* WHAT THIS TASK INVOLVES: After finding the line containing "1456x819 pixels. At" below, please output that line and each following one through the line containing "Task: Click the Back navigation arrow", exactly as written.

* EXCERPTED RECORDS:
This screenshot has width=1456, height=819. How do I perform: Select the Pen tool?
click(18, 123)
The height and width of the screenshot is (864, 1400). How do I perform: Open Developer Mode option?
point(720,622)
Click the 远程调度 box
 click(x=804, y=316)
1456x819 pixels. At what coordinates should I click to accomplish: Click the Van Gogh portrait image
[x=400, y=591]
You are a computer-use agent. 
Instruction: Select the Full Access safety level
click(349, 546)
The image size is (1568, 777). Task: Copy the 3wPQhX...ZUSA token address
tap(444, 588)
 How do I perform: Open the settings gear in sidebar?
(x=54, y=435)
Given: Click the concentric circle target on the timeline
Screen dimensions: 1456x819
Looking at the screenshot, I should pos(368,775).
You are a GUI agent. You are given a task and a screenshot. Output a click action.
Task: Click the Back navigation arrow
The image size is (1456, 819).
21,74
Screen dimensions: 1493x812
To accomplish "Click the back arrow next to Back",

* ANSWER SPACE:
1456x819 pixels. At what coordinates should I click to accomplish: Click the Van Gogh portrait image
[x=400, y=591]
You are a computer-use agent. 
Instruction: Select the Full Access safety level
click(349, 546)
The image size is (1568, 777). Task: Copy the 3wPQhX...ZUSA token address
tap(444, 588)
 How do I perform: Open the settings gear in sidebar?
(x=54, y=435)
Given: Click the concentric circle target on the timeline
Screen dimensions: 1456x819
Looking at the screenshot, I should pos(368,775).
You are a GUI agent. You are given a task and a screenshot. Output a click action.
Task: Click the Back navigation arrow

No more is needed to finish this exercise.